The squabble between Apple and Samsung over certain design patents may have hogged the spotlight time and again, but there is another lawsuit that is taking just as long and has just as grave a repercussion, at least for the Android world. For nearly six years now, Google and Oracle have been going back and forth over the copyright infringement lawsuit revolving around the use of Java APIs in Android. Ahead of a pretrial scheduled end of April, Oracle is seeking a whopping sum of $9.3 billion in damages for the profits that Google made from Android.

Oracle actually isn't Java's original owner and creator. That title belongs to the once prolific Sun Microsystems, which Oracle acquired in early 2010. Almost immediately, Oracle sued Google for infringing on its copyright for Java. At the heart of the case isn't the use of Java per se but some of the Java API and, consequently, the matter of copyright for such API.

There has been no clear winner yet since then. A jury initially found Google guilty of that infringement, or at least for 37 Java APIs. Trial judge William Alsup, however, overturned that, ruling that API are not subject to copyright law protections. An appeals court, in turn, overturned Alsup's ruling and dumped the case back in his court. Google appealed to the Supreme Court but, unlike the recent Samsung v Apple case, the country's highest court declined to hear the copyright lawsuit.

Google has always insisted that its use of Java APIs fall under fair use, which allows for limited copying of copyrighted material. That will be once again its argument when the two tech giants head to court again in May. For now, however, Google will have to tackle the sky high damages that Oracle is demanding from Google.

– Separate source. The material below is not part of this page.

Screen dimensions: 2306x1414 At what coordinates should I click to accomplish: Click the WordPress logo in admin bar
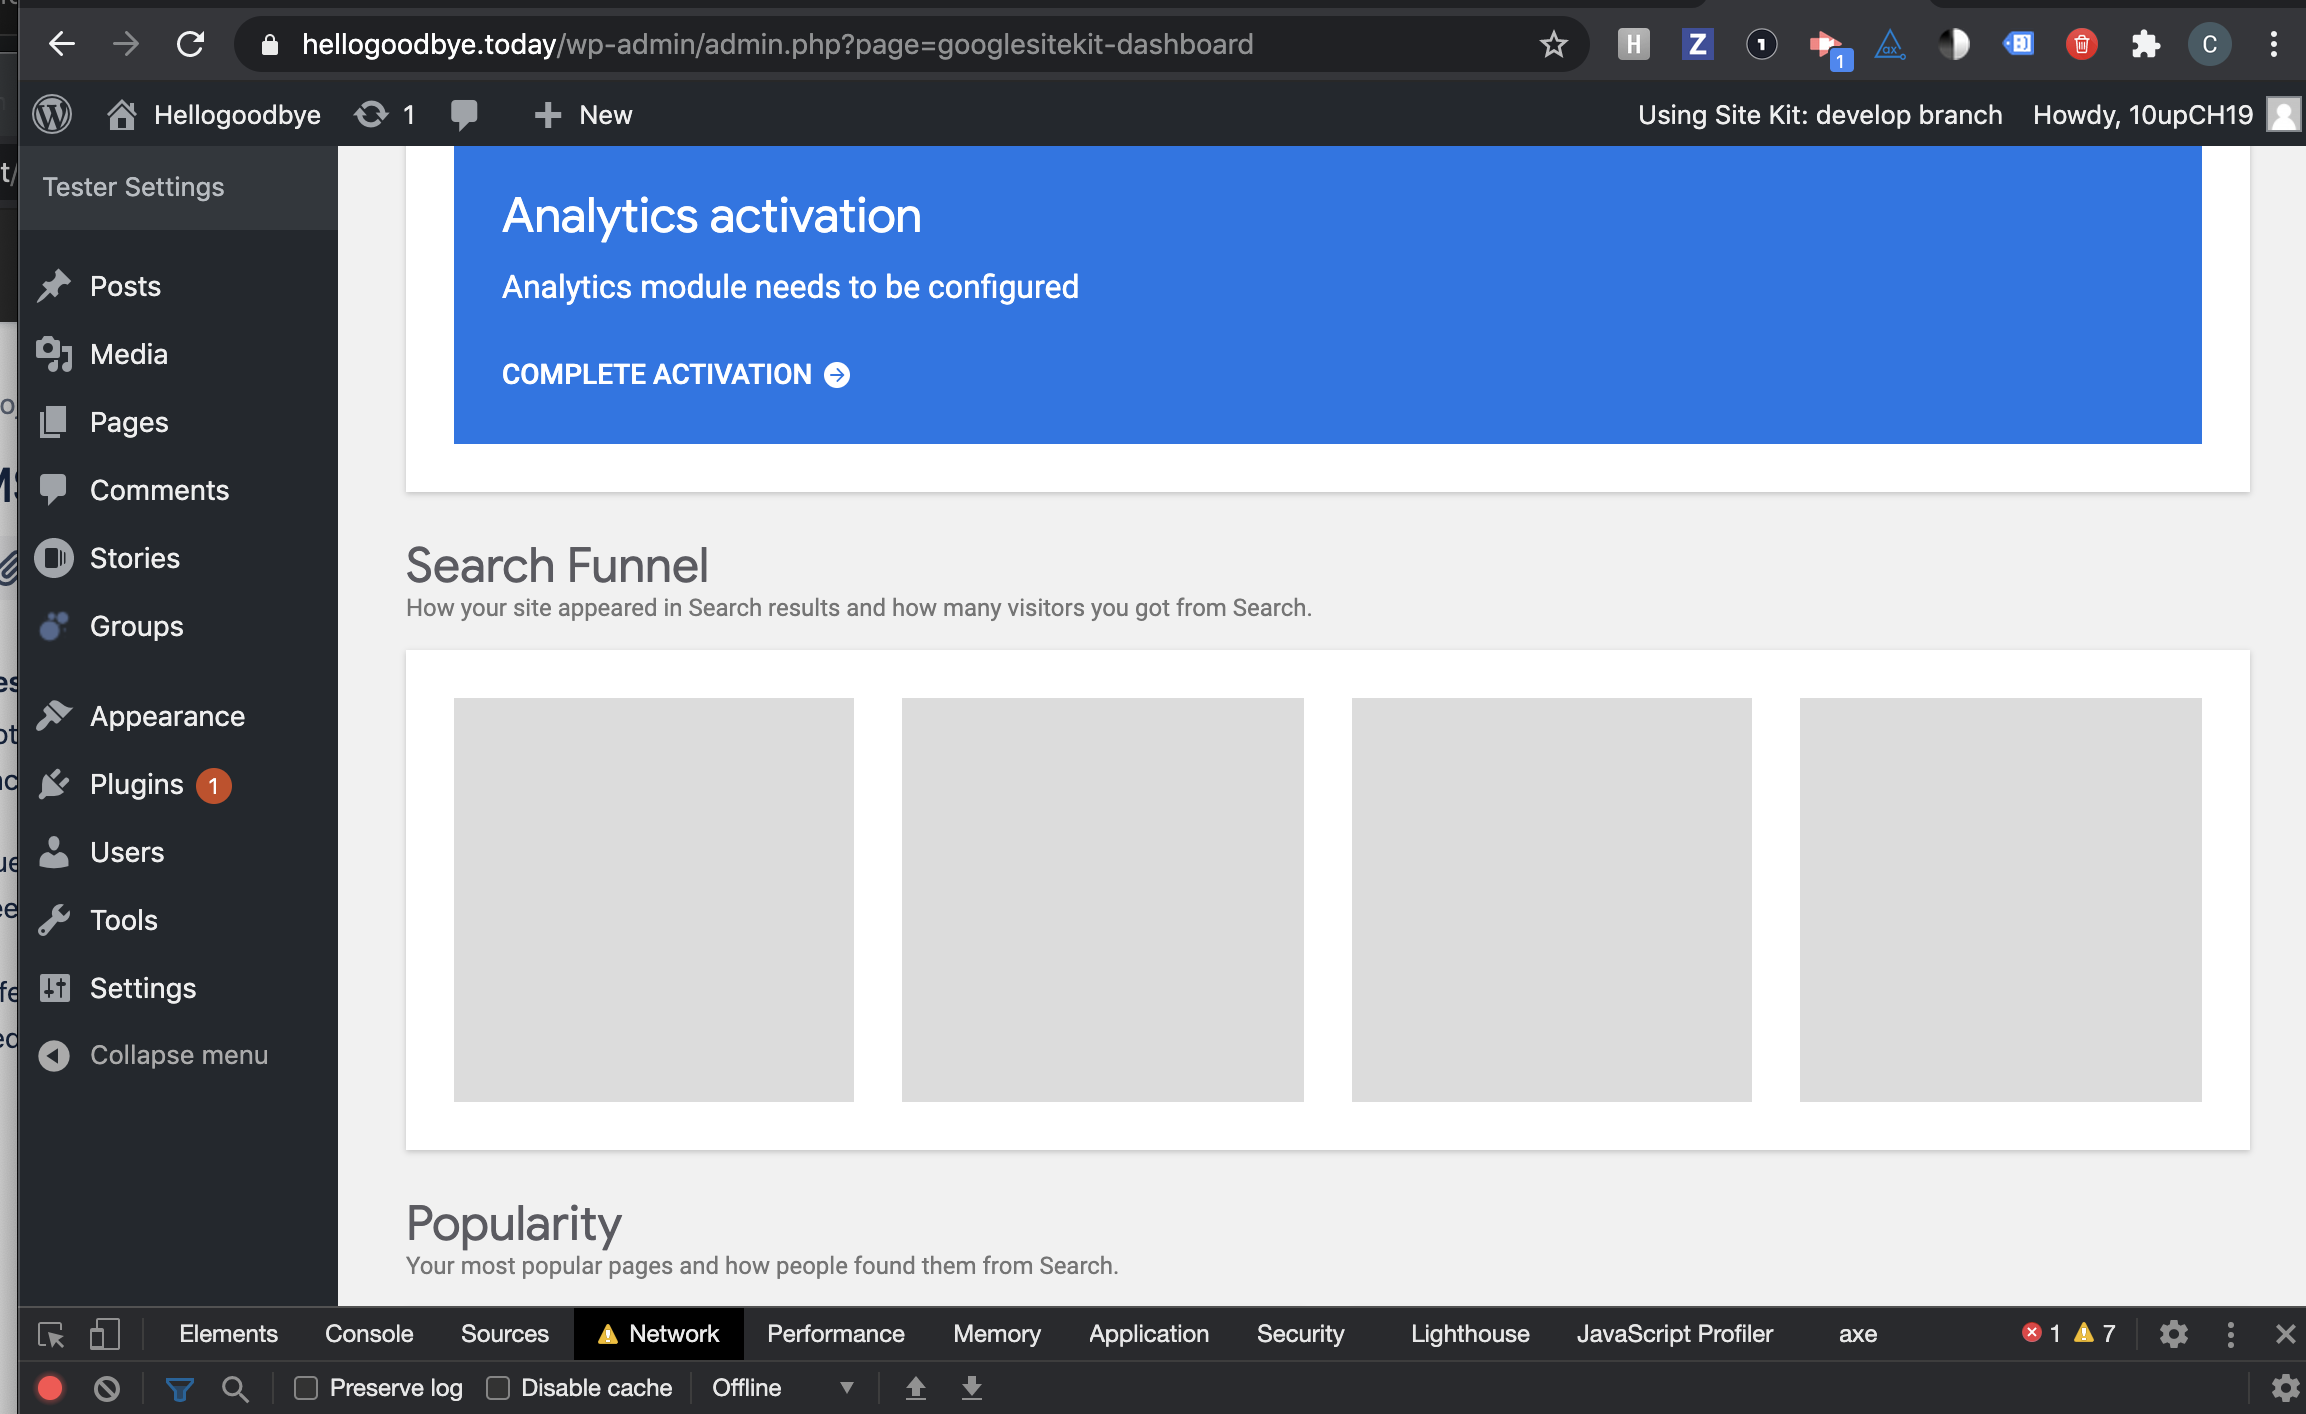pyautogui.click(x=52, y=115)
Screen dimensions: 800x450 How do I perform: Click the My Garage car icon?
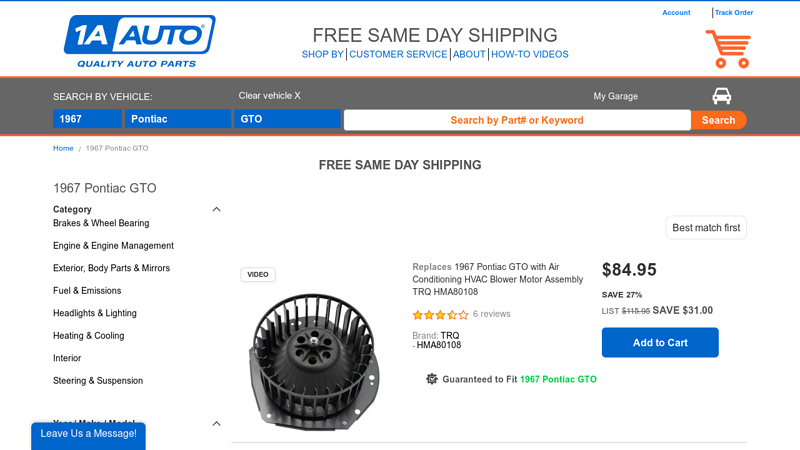pos(721,96)
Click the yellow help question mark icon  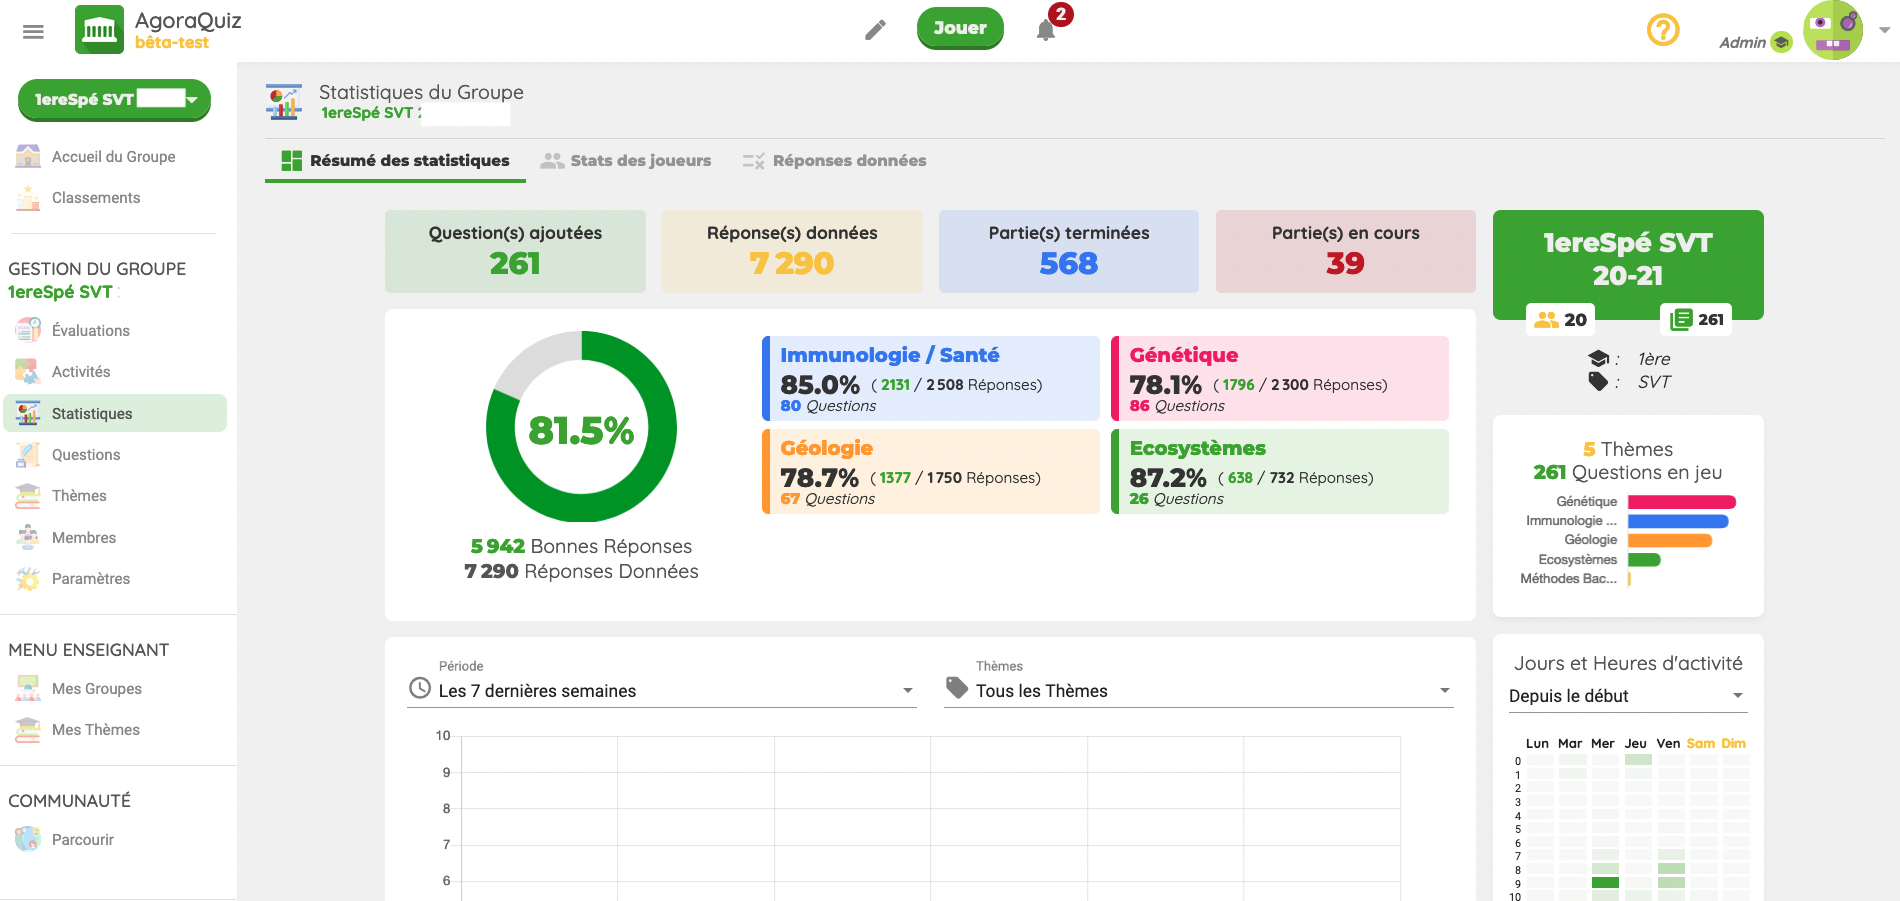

That sum, computed by Oracle's own damages expert, is made up of $475 million of actual damages plus $8.83 billion from profits that Google made off Android, including from mobile advertising and apps. Google, however, criticized the computation, saying that damages can only be computed from profits where the actual infringing code was used. In this case, Google claims that the 37 APIs it was said to be infringing is only a small fraction of the total Android codebase. Google itself computes damages around $100 million only.

Juries are most likely to settle on a middle value in cases like these and the amount could be whittled down further even before the May 9 trial begins. Google and Oracle will first meet again before the judge in an April 27 pretrial. The new trial will cover new Android versions released since 2010, except for Android 6.0 Marshmallow.